Perhaps other safeguards could be used in addition or instead of penalty juries, but I keep coming back to the fact that the government make the law and a government with a healthy majority composed mostly of obedient, uncritical and unthinking lobby fodder can easily change any safeguards to suit itself if more executions were desired. The UK the government might not even need the lobby fodder. Blair and Brown have got some shocking legislation through Parliament (such as
this and
this among others), and although I'm not a lawyer from where I'm sitting it appears that it allows them to do pretty much whatever the fuck they like with no more than a Minister's say so. I'm hardly the first to suggest the resemblance to a certain toothbrush-mustached nutjob's
Enabling Act, and even though I don't believe Blair would have used it, or that Brown or Cameron will, the fact that the legislation exists and no-one seems terribly interested in repealing it should ring ear-splitting alarm bells. With that in mind do we really want to give them back the power of life and death? Over my dead body, because by giving the bastards that power it might become literally true anyway. No, not even here in Oz where the government lacks some of the more scary powers of the UK
junta government (and has an arguably stronger check on it's power in the shape of the Senate than the House of Lords provides in Britain).

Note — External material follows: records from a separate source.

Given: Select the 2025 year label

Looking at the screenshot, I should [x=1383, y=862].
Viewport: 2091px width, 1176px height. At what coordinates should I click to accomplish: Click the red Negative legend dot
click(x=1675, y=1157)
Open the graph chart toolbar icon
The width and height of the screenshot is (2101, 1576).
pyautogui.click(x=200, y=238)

So while I think there's something in the usual objections about possible miscarriages of justice and the lowering of society to the level of the murderers we execute, what my main objection boils down to is, as I said in my original comment on JuliaM's blog, that if I want to be sure that I can't be legally murdered by a future government then I have to support protecting even the most vile criminals from the noose (or whatever) in the present.
*
Coming at it from the other direction I recognize that deaths can and do occur where a killer has been released only to kill again. Many won't of course. Crimes of passion are sad but unless prompted by mental illness (in which case indefinite care in a secure hospital obviously makes more sense to me than "care in the community") seem unlikely to be the work of a repeat offender. Nor are crimes of passion deterred by the death penalty - think red balls in Minority Report. But going back to the killer who is let out and kills again the solution needn't be execution when you can as easily chuck the key away. More expensive, yes, but it also offers the opportunity for genuine reformation. That may be small but would we be civilized if we wrote someone off as utterly worthless and beyond redemption? Hmmm, probably a whole new argument to blog about on another day.